*** Opening of SOURCE INFORMATION ***
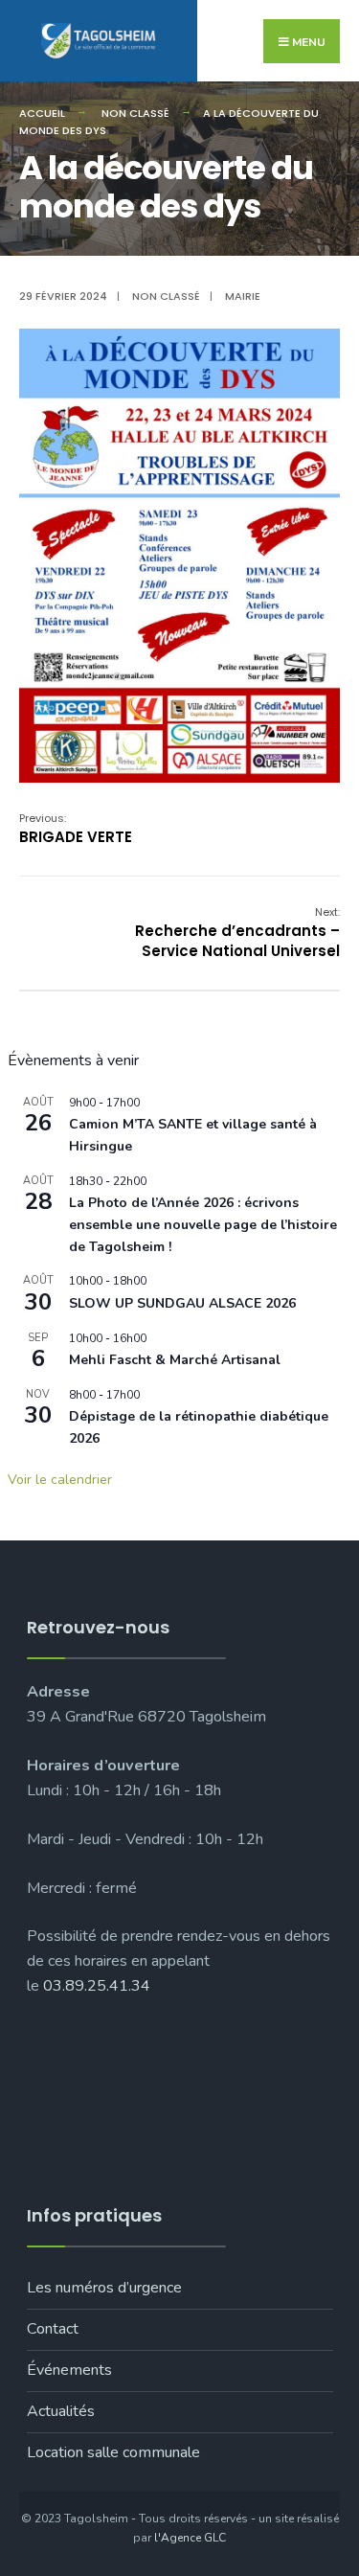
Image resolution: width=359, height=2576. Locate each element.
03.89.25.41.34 (96, 1985)
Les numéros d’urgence (104, 2287)
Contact (53, 2328)
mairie (242, 296)
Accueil (42, 113)
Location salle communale (113, 2452)
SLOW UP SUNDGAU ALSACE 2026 (182, 1303)
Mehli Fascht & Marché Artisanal (174, 1360)
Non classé (135, 113)
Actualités (61, 2411)
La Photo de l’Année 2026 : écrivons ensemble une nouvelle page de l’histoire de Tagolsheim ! (203, 1224)
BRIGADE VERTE (75, 828)
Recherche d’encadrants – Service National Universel (237, 932)
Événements (69, 2370)
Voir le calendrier (60, 1479)
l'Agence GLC (190, 2537)
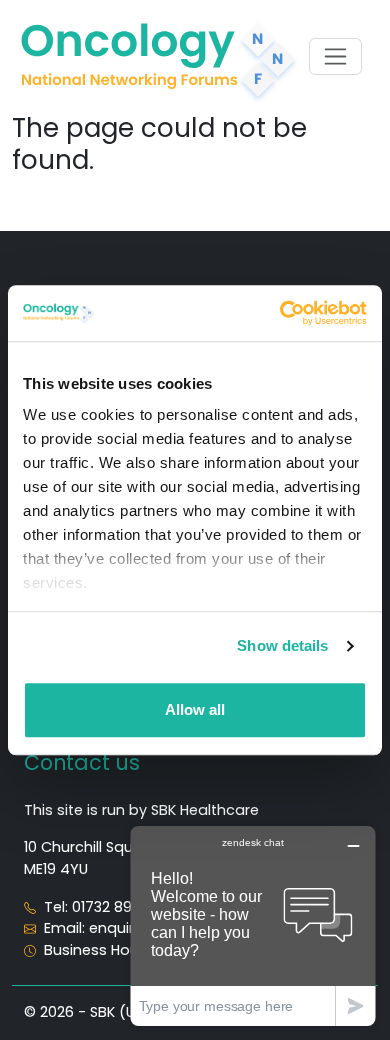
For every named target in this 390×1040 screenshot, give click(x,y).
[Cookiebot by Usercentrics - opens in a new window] (280, 313)
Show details (282, 645)
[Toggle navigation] (335, 56)
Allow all (195, 709)
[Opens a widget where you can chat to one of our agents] (253, 925)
*** Close of SOURCE INFORMATION ***
PROBLEM: Starting at the line containing "Les numéros d’urgence (104, 2287)", output every remaining line of the records above exactly, the last one included. Nothing else belongs in the output, and no pictures either.

SOLUTION:
Les numéros d’urgence (104, 2287)
Contact (53, 2328)
mairie (242, 296)
Accueil (42, 113)
Location salle communale (113, 2452)
SLOW UP SUNDGAU ALSACE 2026 (182, 1303)
Mehli Fascht & Marché Artisanal (174, 1360)
Non classé (135, 113)
Actualités (61, 2411)
La Photo de l’Année 2026 : écrivons ensemble une nouvelle page de l’histoire de Tagolsheim ! (203, 1224)
BRIGADE VERTE (75, 828)
Recherche d’encadrants – Service National Universel (237, 932)
Événements (69, 2370)
Voir le calendrier (60, 1479)
l'Agence GLC (190, 2537)
For every named target in this 390×1040 screenshot, give click(x,y).
[Cookiebot by Usercentrics - opens in a new window] (280, 313)
Show details (282, 645)
[Toggle navigation] (335, 56)
Allow all (195, 709)
[Opens a widget where you can chat to one of our agents] (253, 925)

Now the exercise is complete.